» Problem details:
Word for word, retype the entire listing.

» Records supplied:
━━━━━━━━━━━━━━━━━━━━━━━━━━━━━━
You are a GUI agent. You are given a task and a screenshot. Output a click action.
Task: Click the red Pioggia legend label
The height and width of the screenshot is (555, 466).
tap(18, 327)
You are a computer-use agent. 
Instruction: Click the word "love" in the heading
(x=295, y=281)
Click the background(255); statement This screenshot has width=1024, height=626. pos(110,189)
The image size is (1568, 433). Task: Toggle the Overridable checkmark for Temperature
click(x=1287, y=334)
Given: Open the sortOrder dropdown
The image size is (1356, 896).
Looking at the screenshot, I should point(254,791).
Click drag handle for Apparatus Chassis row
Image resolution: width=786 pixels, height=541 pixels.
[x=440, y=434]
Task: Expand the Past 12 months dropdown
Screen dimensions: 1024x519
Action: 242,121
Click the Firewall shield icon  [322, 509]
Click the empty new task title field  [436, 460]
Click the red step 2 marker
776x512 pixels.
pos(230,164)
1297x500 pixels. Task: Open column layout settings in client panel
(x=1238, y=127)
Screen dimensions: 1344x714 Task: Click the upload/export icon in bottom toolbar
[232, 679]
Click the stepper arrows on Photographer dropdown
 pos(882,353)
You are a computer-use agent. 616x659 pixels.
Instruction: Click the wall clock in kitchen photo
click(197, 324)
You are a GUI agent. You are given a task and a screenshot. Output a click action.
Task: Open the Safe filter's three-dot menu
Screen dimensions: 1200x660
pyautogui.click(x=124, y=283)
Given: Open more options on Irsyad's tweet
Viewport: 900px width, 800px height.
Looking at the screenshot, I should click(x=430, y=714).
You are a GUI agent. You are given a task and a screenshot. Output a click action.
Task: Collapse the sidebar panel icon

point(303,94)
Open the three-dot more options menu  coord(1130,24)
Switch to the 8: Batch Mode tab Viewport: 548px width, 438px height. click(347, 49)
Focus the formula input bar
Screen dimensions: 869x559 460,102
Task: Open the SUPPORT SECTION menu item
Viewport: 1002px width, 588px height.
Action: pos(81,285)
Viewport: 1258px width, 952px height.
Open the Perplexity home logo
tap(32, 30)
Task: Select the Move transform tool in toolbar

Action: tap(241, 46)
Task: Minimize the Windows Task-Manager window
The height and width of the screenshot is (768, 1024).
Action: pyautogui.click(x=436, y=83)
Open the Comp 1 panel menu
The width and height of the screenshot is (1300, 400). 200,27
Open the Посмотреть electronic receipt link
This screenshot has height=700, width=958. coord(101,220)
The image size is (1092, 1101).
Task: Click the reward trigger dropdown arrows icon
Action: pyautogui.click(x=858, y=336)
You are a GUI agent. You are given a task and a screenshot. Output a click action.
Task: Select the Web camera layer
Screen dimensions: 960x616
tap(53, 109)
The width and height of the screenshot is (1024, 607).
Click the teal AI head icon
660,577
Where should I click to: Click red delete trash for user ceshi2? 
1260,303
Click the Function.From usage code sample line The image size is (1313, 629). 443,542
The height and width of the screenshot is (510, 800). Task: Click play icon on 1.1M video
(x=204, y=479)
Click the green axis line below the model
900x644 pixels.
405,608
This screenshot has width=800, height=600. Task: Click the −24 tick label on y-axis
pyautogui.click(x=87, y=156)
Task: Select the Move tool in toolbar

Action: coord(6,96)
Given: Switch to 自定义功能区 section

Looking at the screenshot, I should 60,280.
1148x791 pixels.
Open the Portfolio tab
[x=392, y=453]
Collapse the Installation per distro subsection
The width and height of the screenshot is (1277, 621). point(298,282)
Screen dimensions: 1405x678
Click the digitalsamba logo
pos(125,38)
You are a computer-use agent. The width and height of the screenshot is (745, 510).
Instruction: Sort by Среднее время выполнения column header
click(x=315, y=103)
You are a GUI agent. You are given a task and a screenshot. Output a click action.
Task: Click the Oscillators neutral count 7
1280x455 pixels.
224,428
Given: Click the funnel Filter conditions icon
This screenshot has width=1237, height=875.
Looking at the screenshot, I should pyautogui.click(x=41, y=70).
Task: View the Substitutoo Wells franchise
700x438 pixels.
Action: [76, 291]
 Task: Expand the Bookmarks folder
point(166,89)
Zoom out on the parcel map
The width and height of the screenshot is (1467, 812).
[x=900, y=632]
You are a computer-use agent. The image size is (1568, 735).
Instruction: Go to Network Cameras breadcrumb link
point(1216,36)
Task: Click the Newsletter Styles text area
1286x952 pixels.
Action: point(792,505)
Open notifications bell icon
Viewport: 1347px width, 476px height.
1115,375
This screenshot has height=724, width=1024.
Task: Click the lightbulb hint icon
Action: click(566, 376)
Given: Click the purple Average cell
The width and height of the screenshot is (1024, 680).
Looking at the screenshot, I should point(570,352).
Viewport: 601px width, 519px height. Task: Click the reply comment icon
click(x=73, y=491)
━━━━━━━━━━━━━━━━━━━━━━━━━━━━━━
» Solution to the exercise:
You are a GUI agent. You are given a task and a screenshot. Output a click action.
Task: Click the red Pioggia legend label
The height and width of the screenshot is (555, 466).
tap(18, 327)
You are a computer-use agent. 
Instruction: Click the word "love" in the heading
(x=295, y=281)
Click the background(255); statement This screenshot has width=1024, height=626. pos(110,189)
The image size is (1568, 433). Task: Toggle the Overridable checkmark for Temperature
click(x=1287, y=334)
Given: Open the sortOrder dropdown
The image size is (1356, 896).
Looking at the screenshot, I should point(254,791).
Click drag handle for Apparatus Chassis row
Image resolution: width=786 pixels, height=541 pixels.
[x=440, y=434]
Task: Expand the Past 12 months dropdown
Screen dimensions: 1024x519
Action: 242,121
Click the Firewall shield icon  [322, 509]
Click the empty new task title field  [436, 460]
Click the red step 2 marker
776x512 pixels.
pos(230,164)
1297x500 pixels. Task: Open column layout settings in client panel
(x=1238, y=127)
Screen dimensions: 1344x714 Task: Click the upload/export icon in bottom toolbar
[232, 679]
Click the stepper arrows on Photographer dropdown
 pos(882,353)
You are a computer-use agent. 616x659 pixels.
Instruction: Click the wall clock in kitchen photo
click(197, 324)
You are a GUI agent. You are given a task and a screenshot. Output a click action.
Task: Open the Safe filter's three-dot menu
Screen dimensions: 1200x660
pyautogui.click(x=124, y=283)
Given: Open more options on Irsyad's tweet
Viewport: 900px width, 800px height.
Looking at the screenshot, I should click(x=430, y=714).
You are a GUI agent. You are given a task and a screenshot. Output a click action.
Task: Collapse the sidebar panel icon

point(303,94)
Open the three-dot more options menu  coord(1130,24)
Switch to the 8: Batch Mode tab Viewport: 548px width, 438px height. click(347, 49)
Focus the formula input bar
Screen dimensions: 869x559 460,102
Task: Open the SUPPORT SECTION menu item
Viewport: 1002px width, 588px height.
Action: pos(81,285)
Viewport: 1258px width, 952px height.
Open the Perplexity home logo
tap(32, 30)
Task: Select the Move transform tool in toolbar

Action: tap(241, 46)
Task: Minimize the Windows Task-Manager window
The height and width of the screenshot is (768, 1024).
Action: pyautogui.click(x=436, y=83)
Open the Comp 1 panel menu
The width and height of the screenshot is (1300, 400). 200,27
Open the Посмотреть electronic receipt link
This screenshot has height=700, width=958. coord(101,220)
The image size is (1092, 1101).
Task: Click the reward trigger dropdown arrows icon
Action: pyautogui.click(x=858, y=336)
You are a GUI agent. You are given a task and a screenshot. Output a click action.
Task: Select the Web camera layer
Screen dimensions: 960x616
tap(53, 109)
The width and height of the screenshot is (1024, 607).
Click the teal AI head icon
660,577
Where should I click to: Click red delete trash for user ceshi2? 
1260,303
Click the Function.From usage code sample line The image size is (1313, 629). 443,542
The height and width of the screenshot is (510, 800). Task: Click play icon on 1.1M video
(x=204, y=479)
Click the green axis line below the model
900x644 pixels.
405,608
This screenshot has width=800, height=600. Task: Click the −24 tick label on y-axis
pyautogui.click(x=87, y=156)
Task: Select the Move tool in toolbar

Action: coord(6,96)
Given: Switch to 自定义功能区 section

Looking at the screenshot, I should 60,280.
1148x791 pixels.
Open the Portfolio tab
[x=392, y=453]
Collapse the Installation per distro subsection
The width and height of the screenshot is (1277, 621). point(298,282)
Screen dimensions: 1405x678
Click the digitalsamba logo
pos(125,38)
You are a computer-use agent. The width and height of the screenshot is (745, 510).
Instruction: Sort by Среднее время выполнения column header
click(x=315, y=103)
You are a GUI agent. You are given a task and a screenshot. Output a click action.
Task: Click the Oscillators neutral count 7
1280x455 pixels.
224,428
Given: Click the funnel Filter conditions icon
This screenshot has width=1237, height=875.
Looking at the screenshot, I should pyautogui.click(x=41, y=70).
Task: View the Substitutoo Wells franchise
700x438 pixels.
Action: [76, 291]
 Task: Expand the Bookmarks folder
point(166,89)
Zoom out on the parcel map
The width and height of the screenshot is (1467, 812).
[x=900, y=632]
You are a computer-use agent. The image size is (1568, 735).
Instruction: Go to Network Cameras breadcrumb link
point(1216,36)
Task: Click the Newsletter Styles text area
1286x952 pixels.
Action: point(792,505)
Open notifications bell icon
Viewport: 1347px width, 476px height.
1115,375
This screenshot has height=724, width=1024.
Task: Click the lightbulb hint icon
Action: click(566, 376)
Given: Click the purple Average cell
The width and height of the screenshot is (1024, 680).
Looking at the screenshot, I should point(570,352).
Viewport: 601px width, 519px height. Task: Click the reply comment icon
click(x=73, y=491)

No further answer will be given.